Minimize lifestyle inflation
Lifestyle inflation is biggest enemy of living within your means. It’s good to boost your income, but the problem is that most people also spend more every year. Lifestyle inflation is unavoidable, but we really need to minimize it as much as possible. Do you really need that 2,500 sq ft home with 4 bedrooms and 3 baths? How big was your house when you were growing up? 5 of us lived in a 2 bedroom apartment when I was growing up and that was just fine. My mom had 9 siblings and they lived in a 2 bedrooms townhouse when they were growing up. Okay, that’s too crazy, but you know what I mean. The key is to make sure your income outpaces your lifestyle inflation. Don’t live it up if you can’t pay the bills.
Ignore the Joneses
Ignoring the Joneses seems to be difficult for most people. For me, it’s pretty easy because I don’t really care what other people think. Fortunately, I learned this lesson early in my teens. In junior high, I really wanted a pair of Reebok hi-tops. They must have been the fad back in the 80s. So I saved up $50 over the summer and finally got a pair before school started. It turned out nobody even cared what shoes I wore. The shoes didn’t help me jump any higher and I was still terrible in PE. From that day on, I don’t pay attention to cars, shoes, jewelry, or any other outward signs of wealth. Why spend money trying to impress the Joneses? They don’t really care what car you drive.
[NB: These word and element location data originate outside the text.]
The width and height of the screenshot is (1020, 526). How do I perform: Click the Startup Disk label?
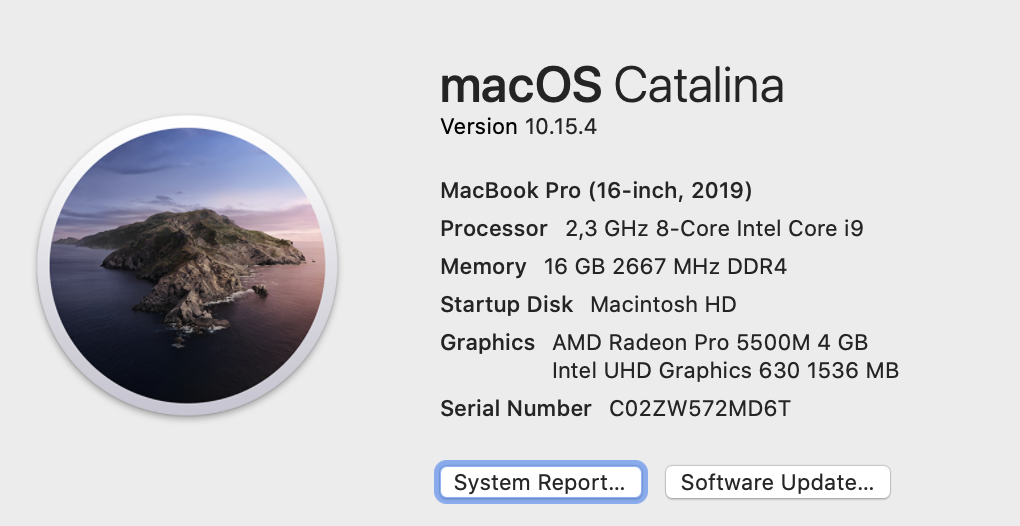coord(507,304)
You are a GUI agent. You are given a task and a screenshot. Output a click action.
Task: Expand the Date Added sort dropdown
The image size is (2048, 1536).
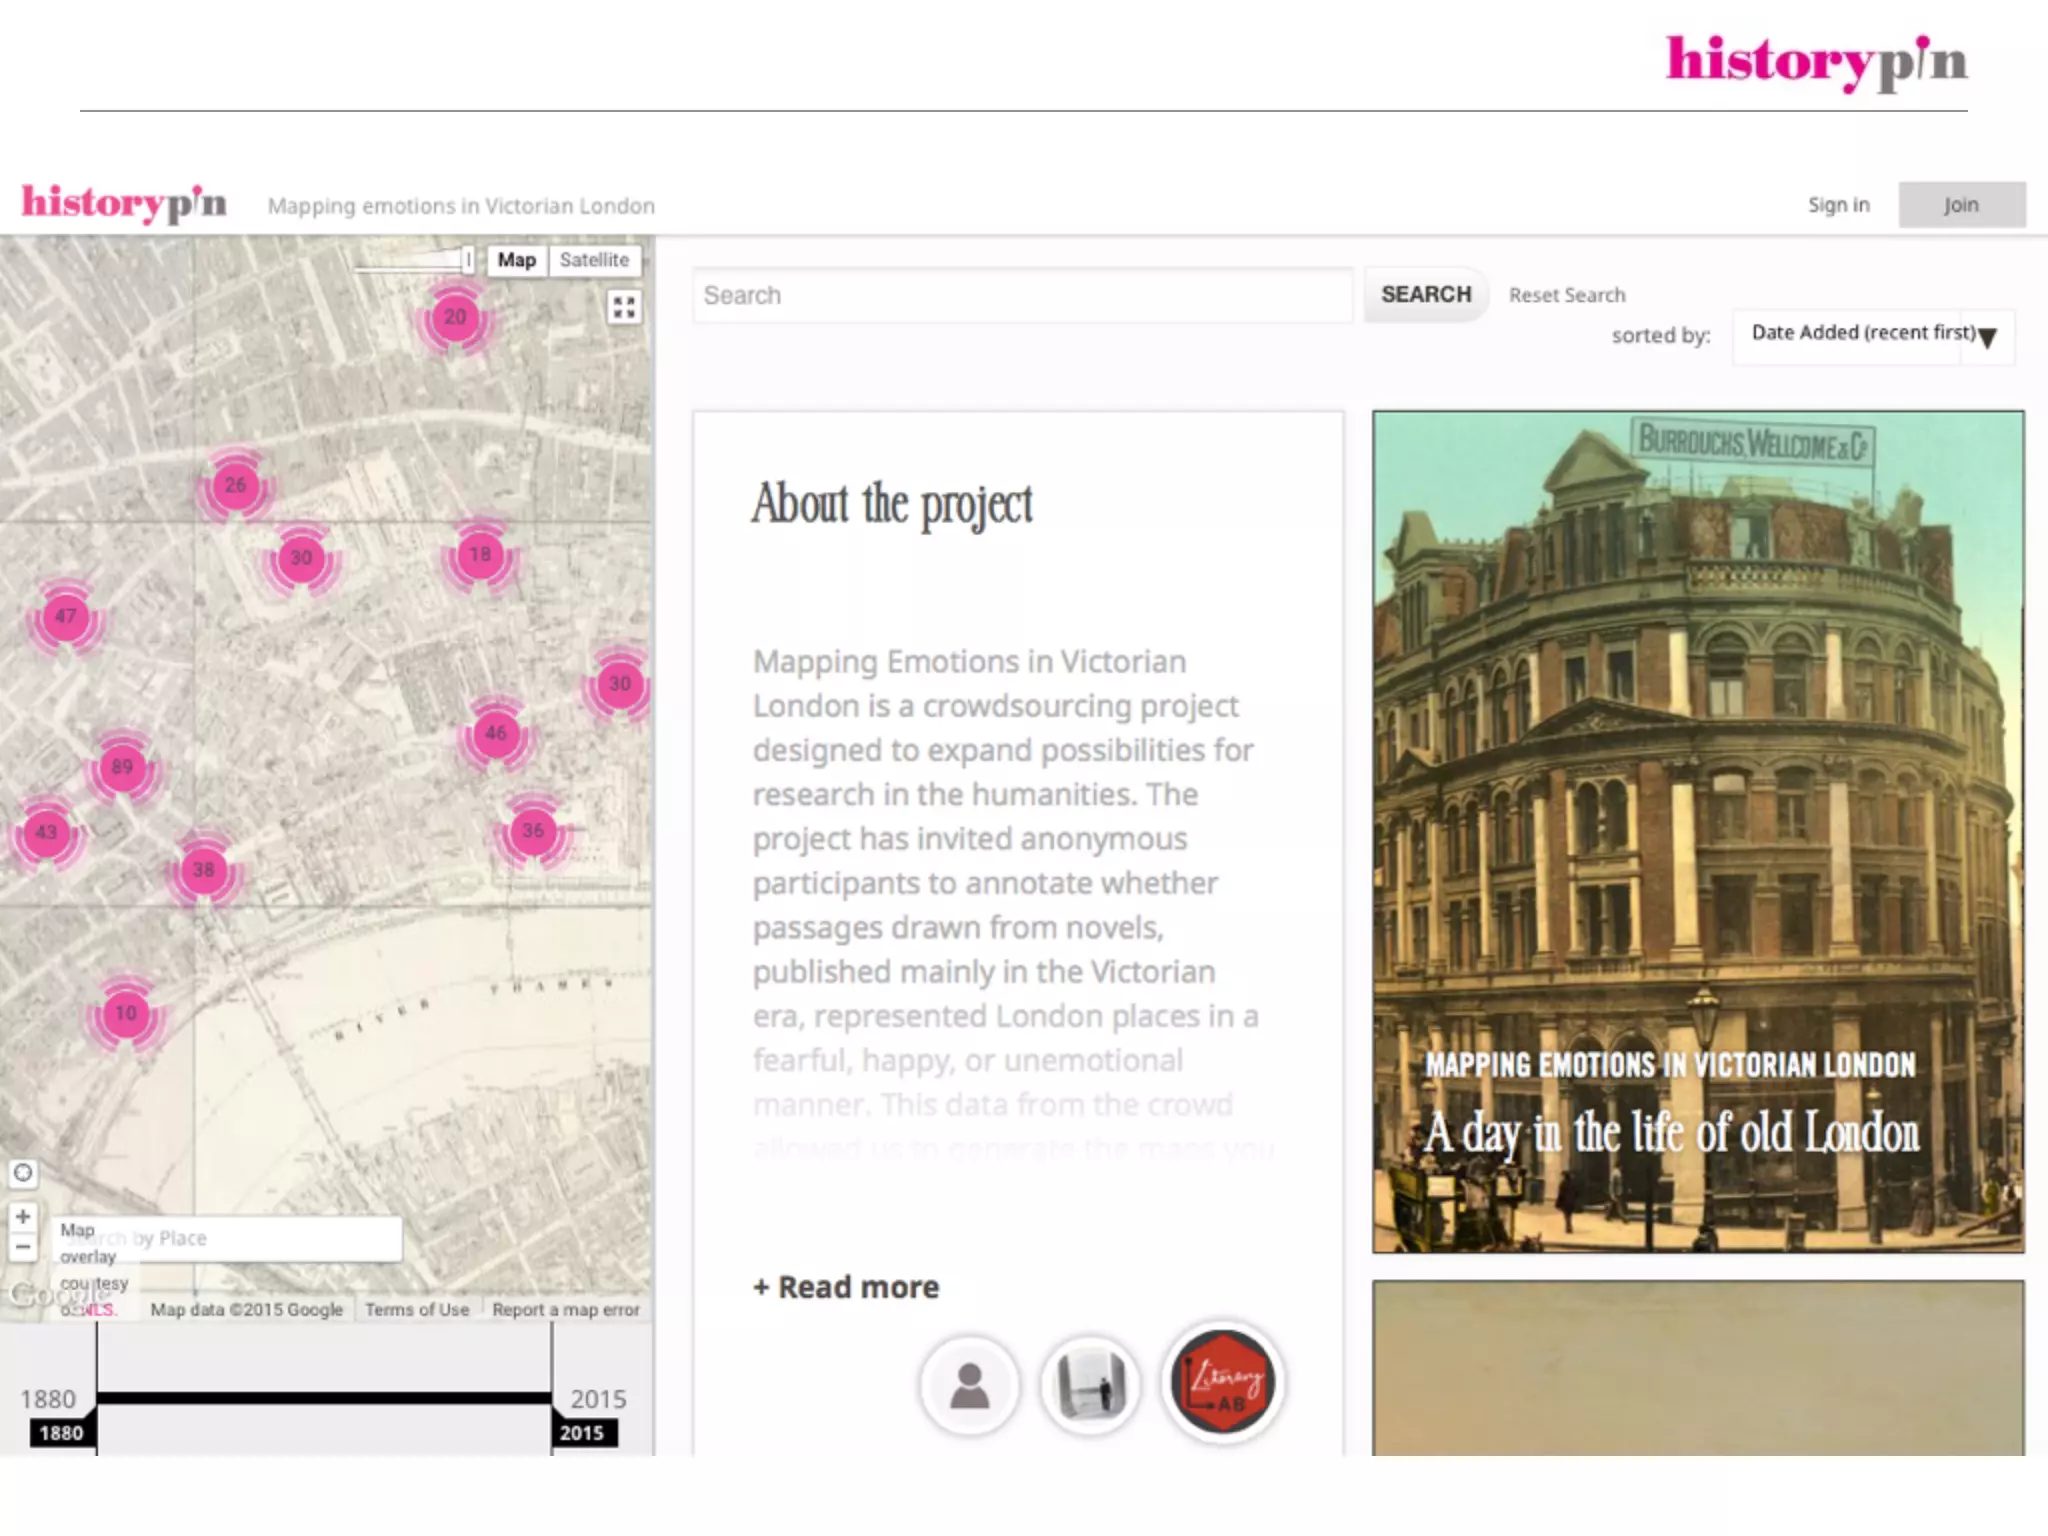(x=1872, y=335)
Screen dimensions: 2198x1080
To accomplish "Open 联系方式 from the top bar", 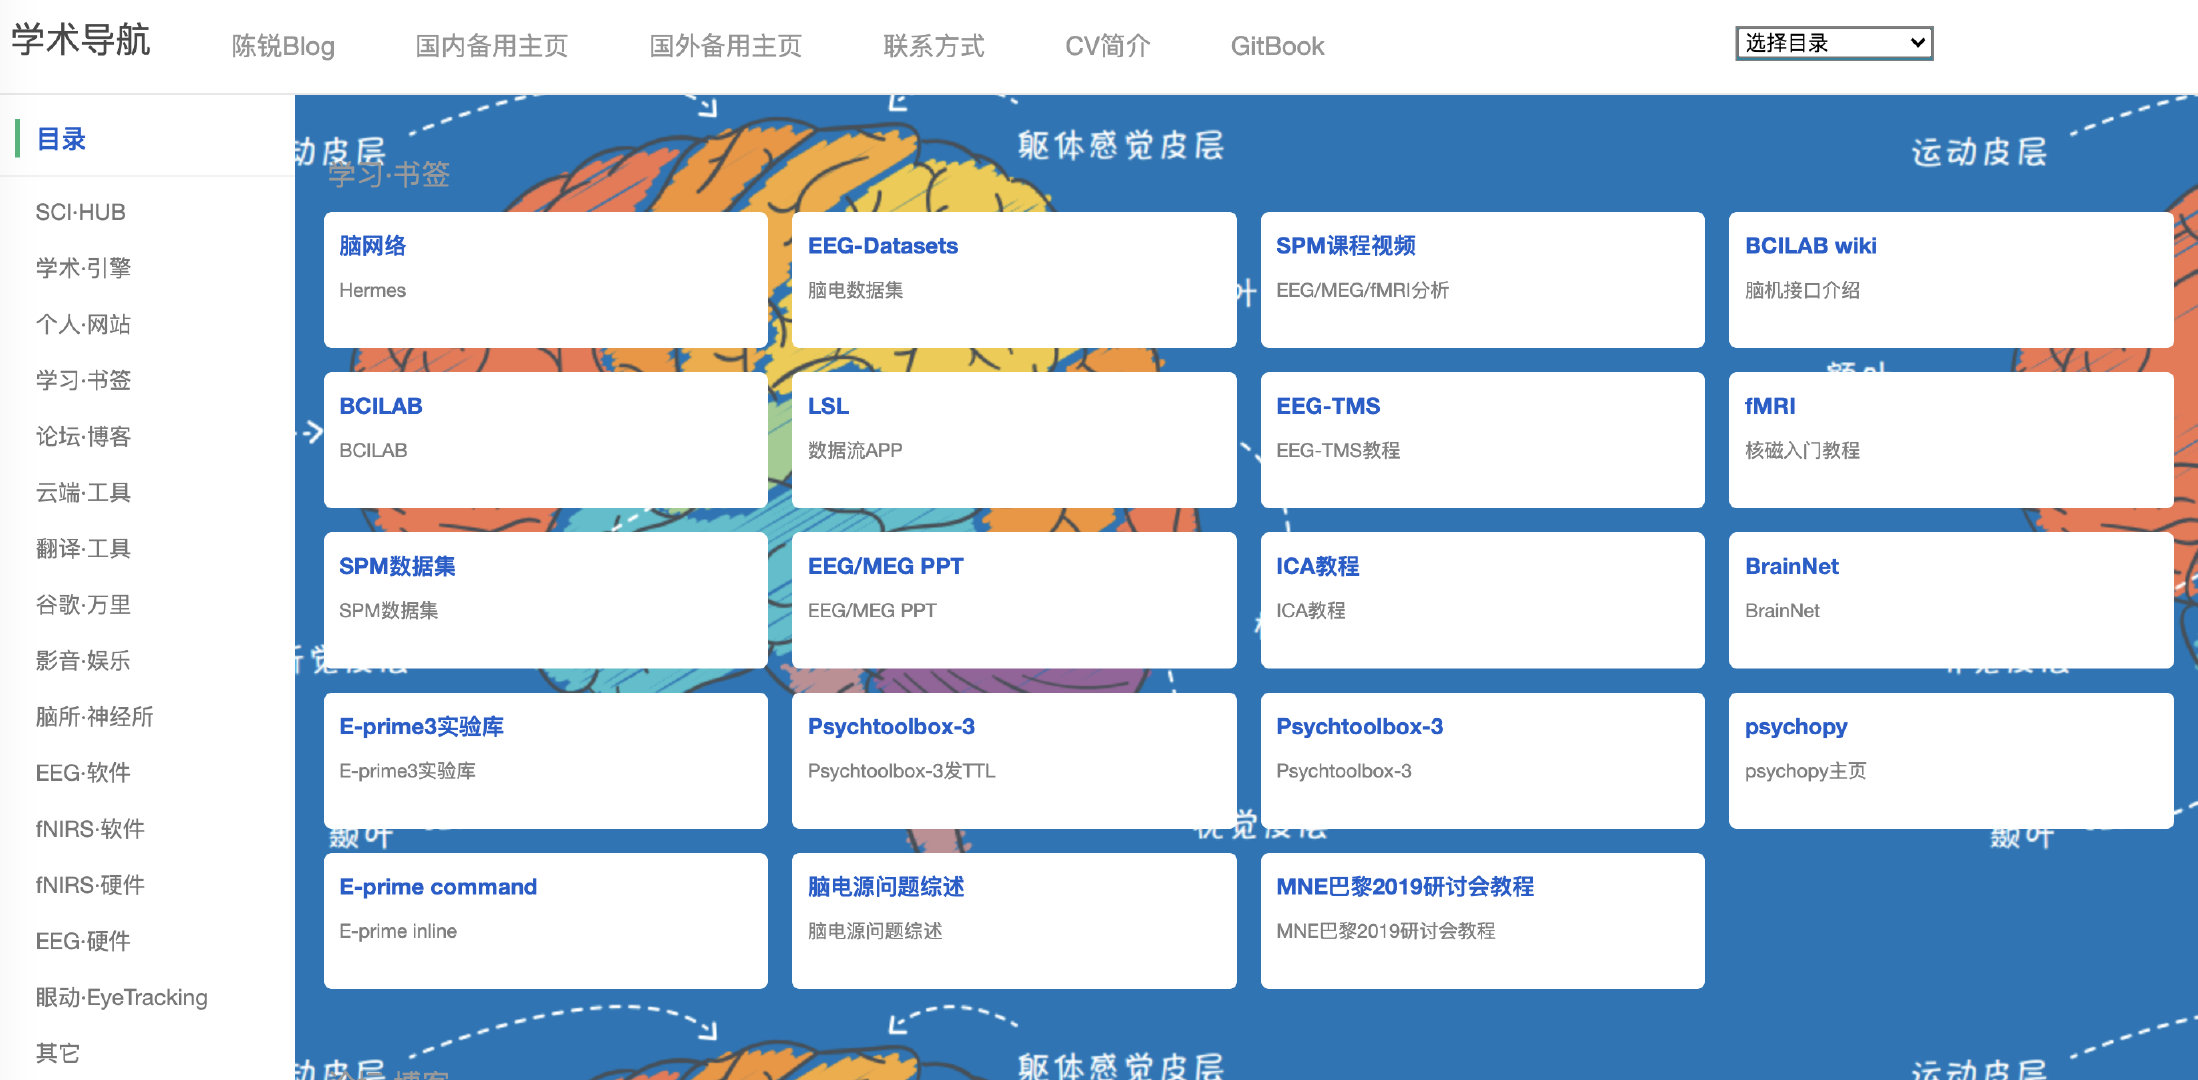I will 933,45.
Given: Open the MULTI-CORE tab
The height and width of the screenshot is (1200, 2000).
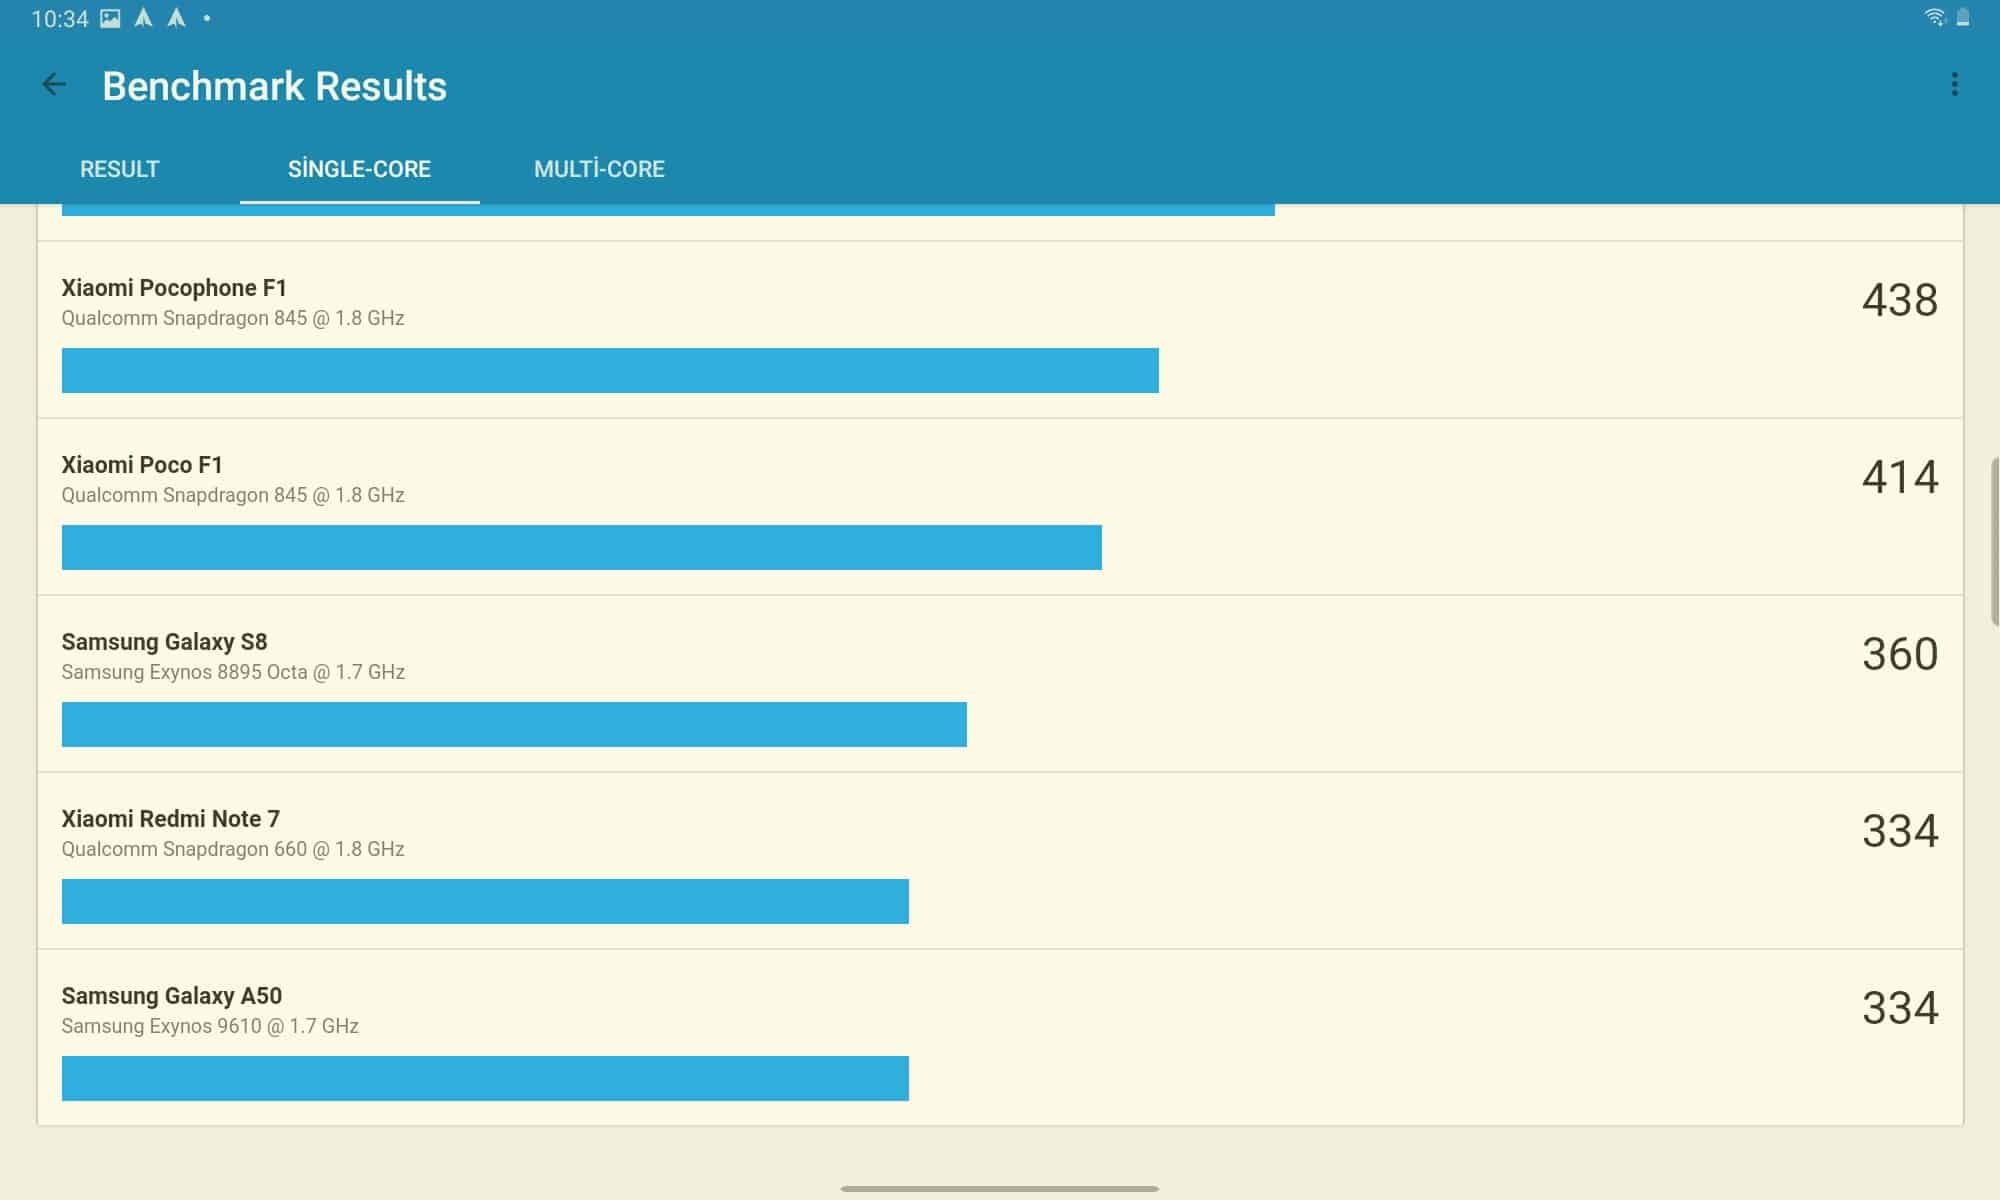Looking at the screenshot, I should pyautogui.click(x=599, y=169).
Learn to enjoy free/cheap stuff
Sure, it’s fun to spend money. I like eating out, traveling, and other entertainments as much as anyone. However, I think I found the secret to spending less money. You have to learn to enjoy free/cheap entertainments. These days we spend most of our time enjoying hikes, reading, playing at the playgrounds, cooking, listening to various free concerts, and ferreting out free and discount days at the museums around town. There are a ton of free things to do out there and you don’t have to spend a lot of money to have fun. Spending money for fun once in a while is good, but it shouldn’t be the norm.
These tips should be helpful for young people who are just starting out and even older folks who need some reminder. Ok, I gotta cut this short. The sound of the symphony has been wafting through the windows all day and now we’re heading to the park to see the show. The 1812 Overture is coming up soon and there are fireworks afterward. Ahh… Life is good. Have a great Labor Day weekend!
Do you have any good tips to help people live within their means?